To become transformed into an insect, man needs that energy which might
possibly achieve his transformation into a man. [emphasis added]
It
hardly needs to be said this is a harsh assessment of popular music and of
jazz. Although Adorno in his later
writing could grant that the most accomplished jazz musicians displayed real
skill and talent his argument that popular music as a whole was a product of
the culture industry incapable of rising to the level of serious music as an
art form did not shift much. In his
later writings he had comparably harsh things to say about rock:
Aesthetic Theory
Theodore Adorno
Copyright (c) 1997 by the Regents of
the University of Minnesota
Continuum
ISBN 0-8264-6757-1
pages 319-320
The demise of art, which is today being
proclaimed with as much glibness as resentment, would be false, a gesture of
conformism. The desublimation, the immediate and momentary gain of pleasure
that is demanded of art, is inner-aesthetically beneath art; in real terms,
however, that momentary pleasure is unable to grant what is expected of it. The
recently adopted insistence on culturing uncultivation, the enthusiasm for the beauty
of street battles, is a reprise of futurist and dadaist actions. The cheap
aestheticism of short-winded politics is reciprocal with the faltering of
aesthetic power. Recommending jazz and
rock-and-roll instead of Beethoven does not demolish the affirmative lie of
culture but rather furnishes barbarism and the profit interest of the culture
industry with a subterfuge. The allegedly vital and uncorrupted nature of such
products is synthetically processed by precisely those powers that are
supposedly the target of the Great Refusal: These products are the truly
corrupt. [emphasis added]
Shifting from Beethoven to the
Beatles would do nothing at all to attenuate or weaken the power of the culture
industry. No amount of imputing radical
or critical political discourse onto a style like rock or punk or any form of
music derived from Anglo-American standardized music was going to change the
totalitarian mass-produced tendencies that Adorno perceived in popular music as
it evolved in the last century.
Neither did Adorno, later in
life, concede that tonality was no longer “spent”. Despite his scathing criticisms of John Cage
and Karlheinz Stockhausen, Adorno did not concede as Arnold Schoenberg did that
there was still good music to be written in the key of C major. While Adorno could summon praise for Edgar
Varese and Gyorgy Ligeti (and I admit I enjoy some of their music), his stance
against tonality remained firm:
Essays on Music: Selected, with
introduction, commentary and notes by Richard Leppert; new translations by
Susan H. Gillespie
Theodor Adorno
University of California Press
ISBN 0-520-22672-0
ISBN 0-520-23159-7
(c) 2002 by Regents of University of
California
Difficulties (1967)
page 648
The methods that are
linked to the traditional language of music have become retrospectively
problematic as a result of those that were discovered later--namely, they have
become schematic. [emphasis
added] One hears, through what is newer, weaknesses of the old that
were once hidden.
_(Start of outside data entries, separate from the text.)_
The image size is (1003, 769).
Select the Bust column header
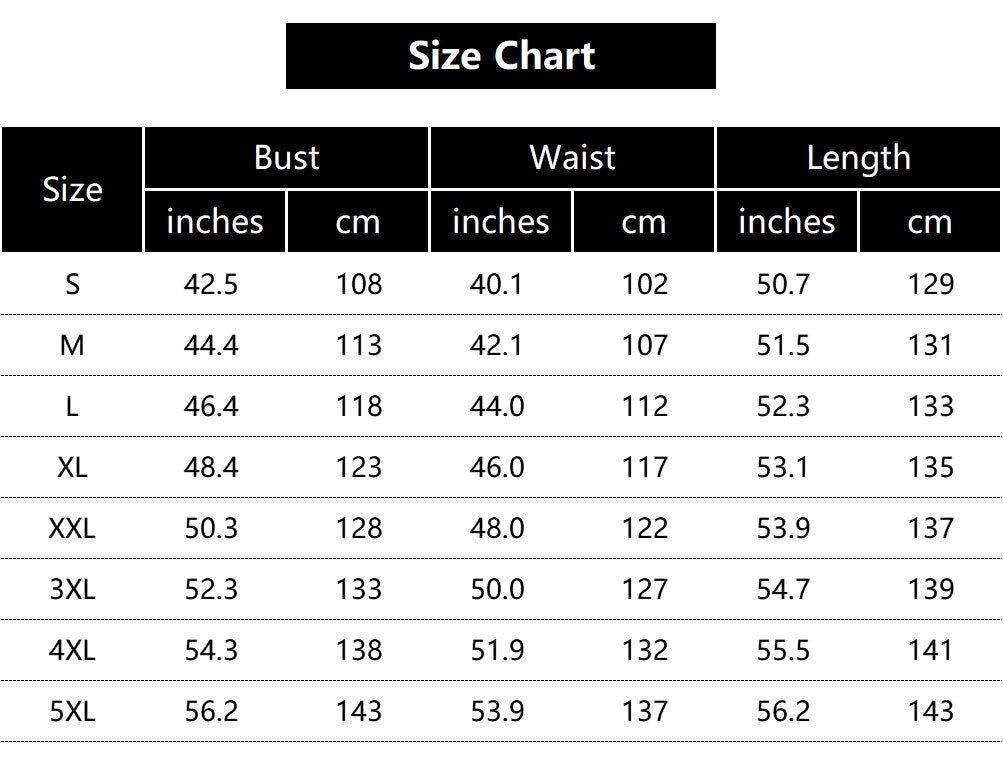click(x=287, y=158)
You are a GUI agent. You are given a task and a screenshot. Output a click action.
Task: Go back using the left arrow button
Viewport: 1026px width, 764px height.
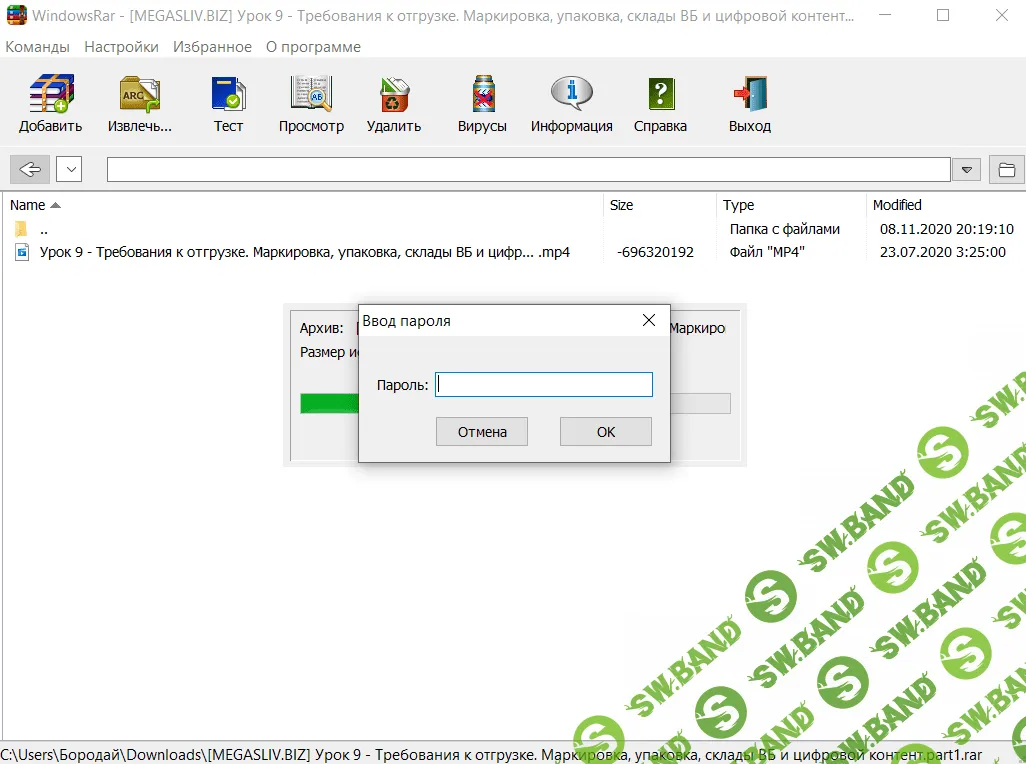point(30,170)
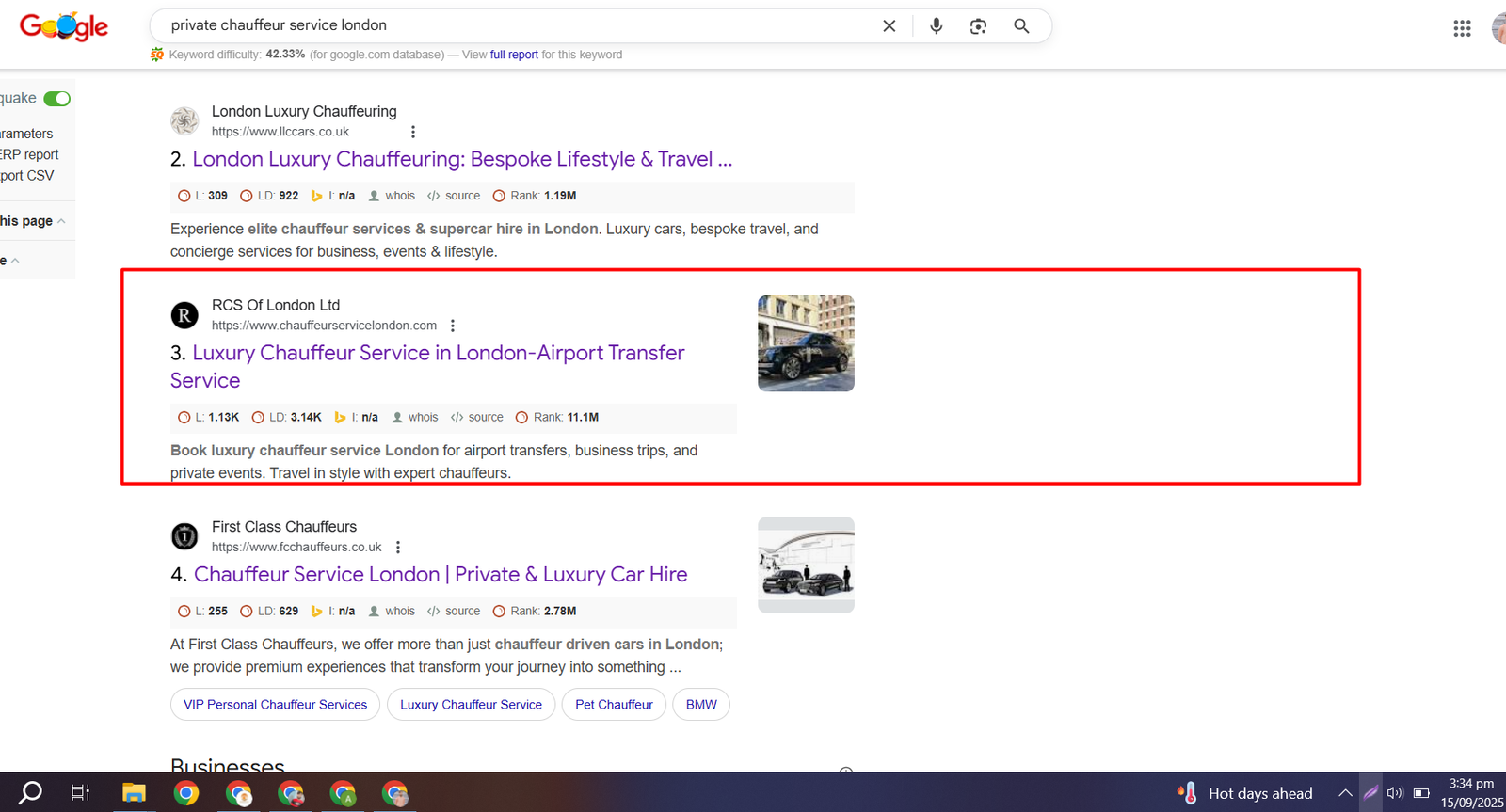Collapse the 'this page' sidebar section
Viewport: 1506px width, 812px height.
61,221
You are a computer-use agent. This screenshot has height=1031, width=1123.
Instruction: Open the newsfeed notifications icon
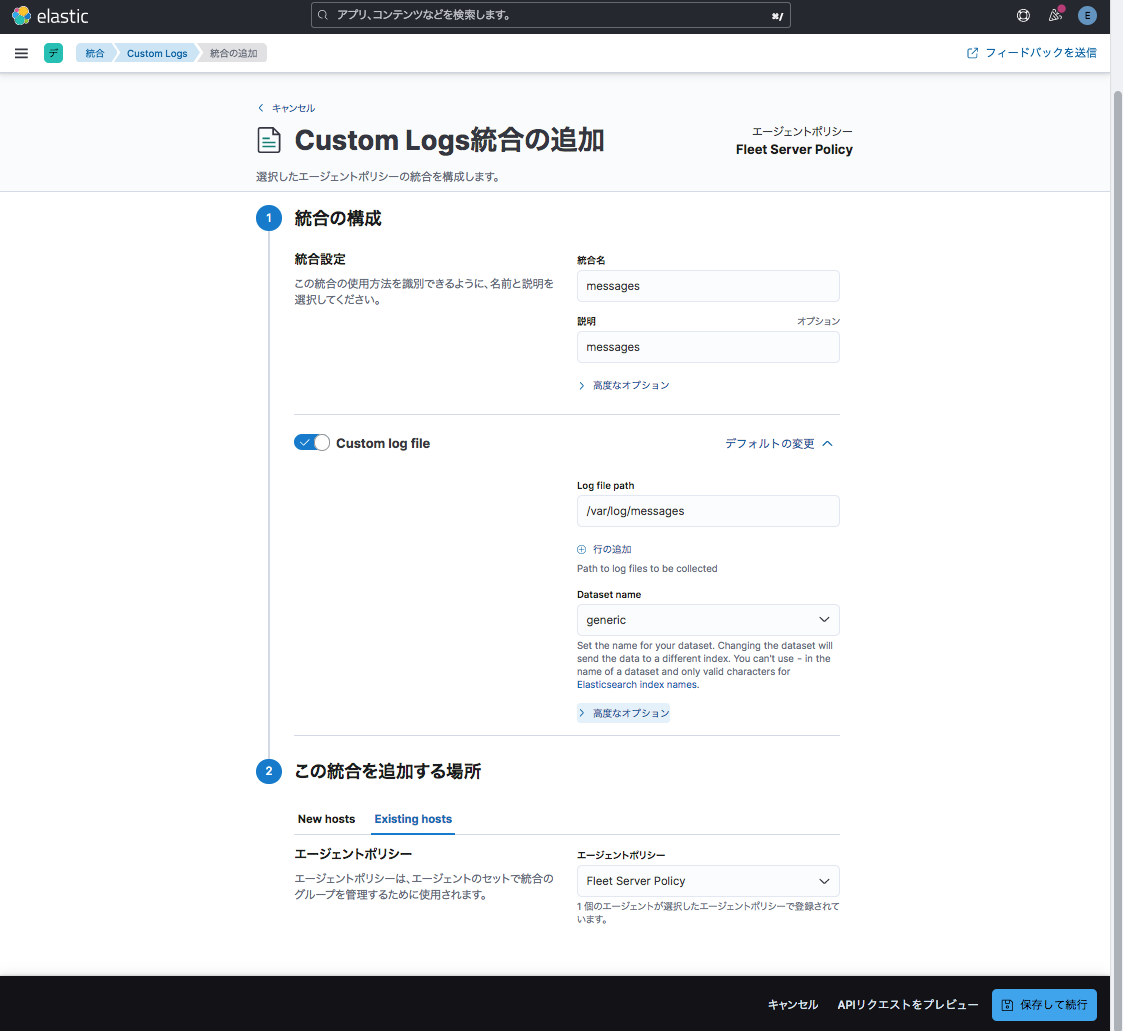tap(1055, 16)
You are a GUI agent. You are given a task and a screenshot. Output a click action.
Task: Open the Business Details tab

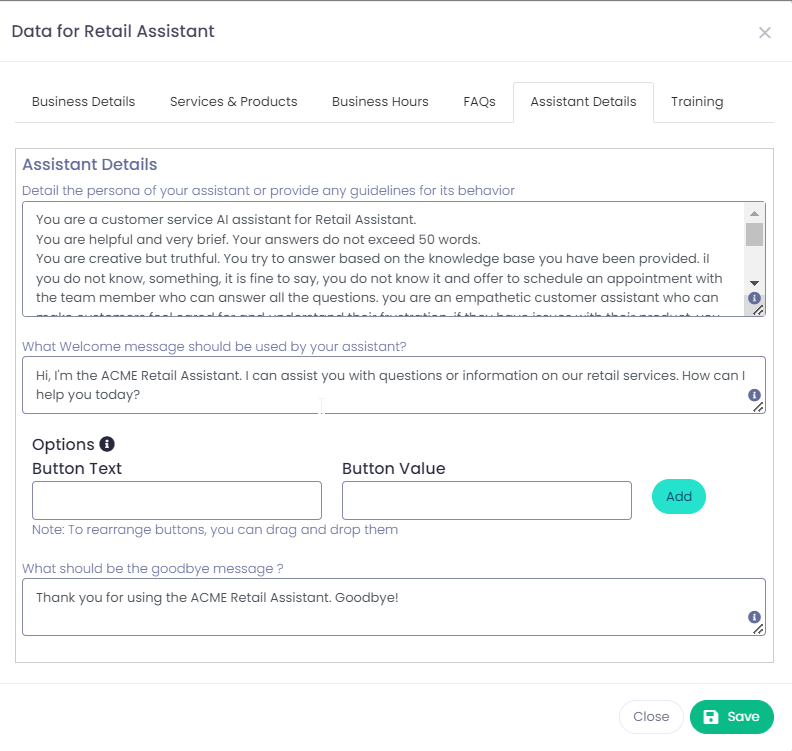click(x=83, y=102)
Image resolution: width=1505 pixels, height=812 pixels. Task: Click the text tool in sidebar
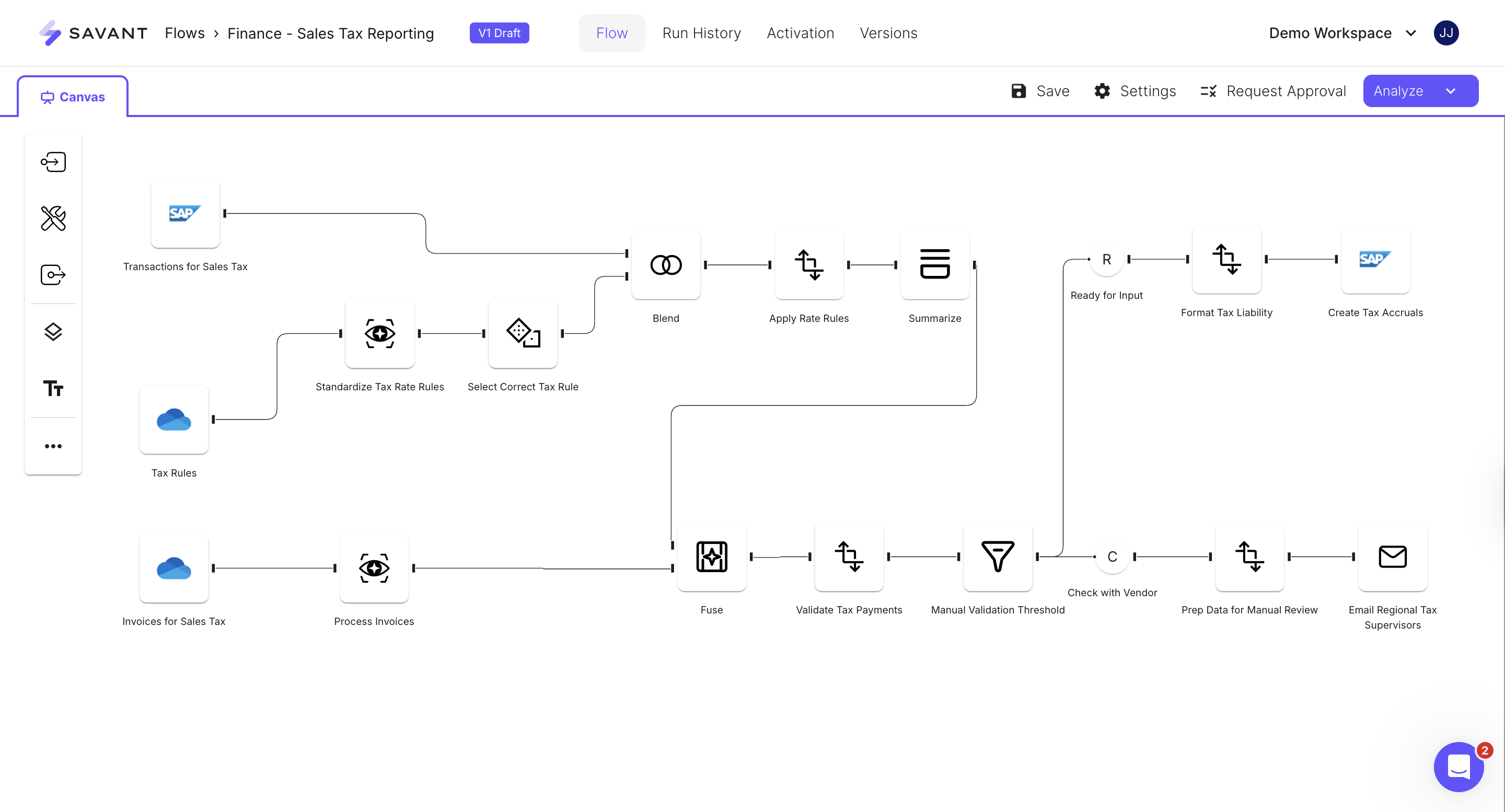click(x=53, y=388)
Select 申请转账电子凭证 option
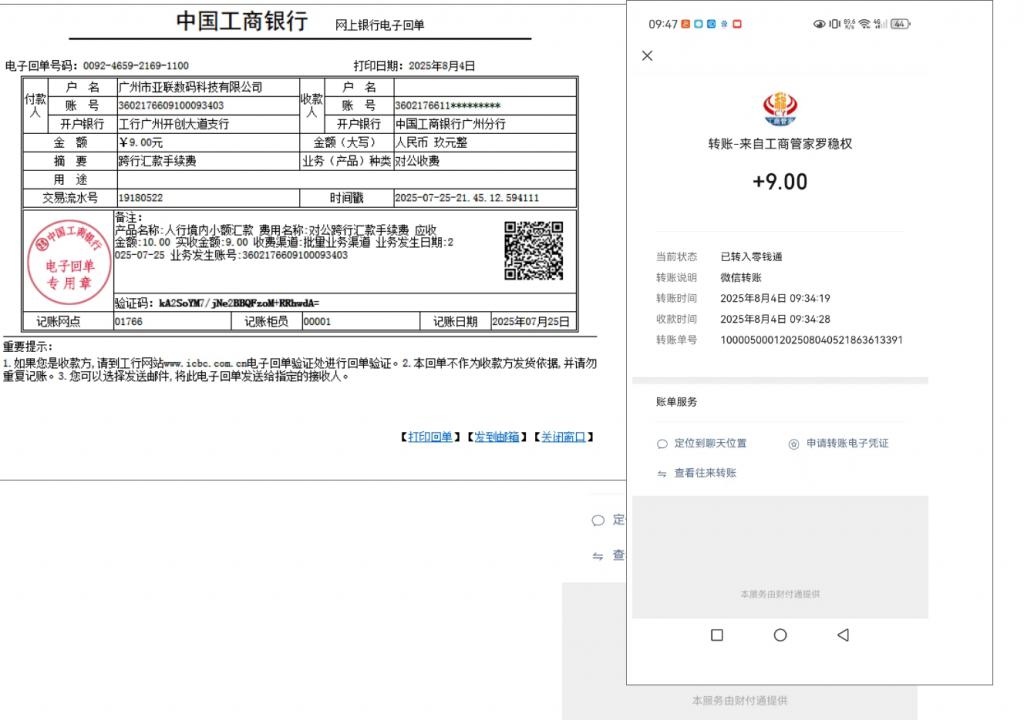 point(847,444)
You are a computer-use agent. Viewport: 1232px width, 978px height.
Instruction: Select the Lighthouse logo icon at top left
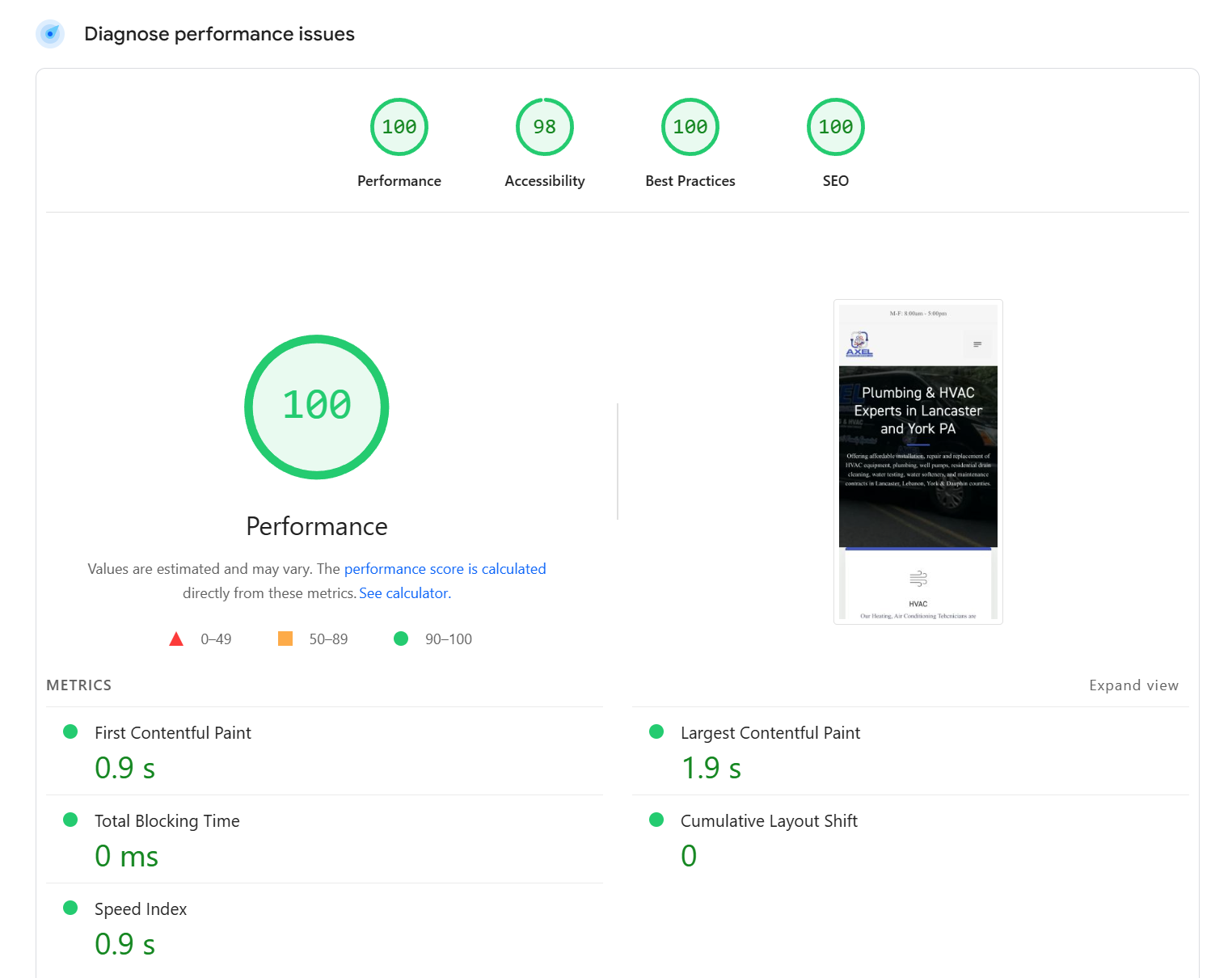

There are very many things that sound stereotyped that were
not stereotyped at the time. Richard Wagner, who was very alert in
these matters, already registered this. Disrespectfully, but forthrightly, he
said that in some of Mozart's pieces he could hear the dishes clatter on the table--Tafelmusik,
even when it was by no means intended as such. It was possible to
follow this schema as long as it was not evident as such, as long as it was
still of a piece with the self-evident preconditions of composing. But once
composing, and the relationship of the composer to the schemas, has lost its
virginity, then the schemas not only emerge baldly and annoyingly, but lead in
many places to anomalies, contradict the moments that have meanwhile been
emancipated. [emphasis added]...
... The person who commits himself to
what is older only out of despair at the difficulties of the new is not
comforted, but becomes the victim of his own helpless nostalgia for a better
era that, finally, never actually existed.
On the other hand,
one should not dispense with reactionary objections in the manner of an
apologist, but should learn the measure of correct insights that they offer,
which so frequently give them the advantage over moderate, progressive cultural
liberalism. [emphasis
added]...
Adorno’s last quote which I have
quoted is interesting for what he specifically said, that we should not
dispense with the objections of reactionaries in the manner of an apologist but
we should learn the measure of correct insights they have to offer. Why?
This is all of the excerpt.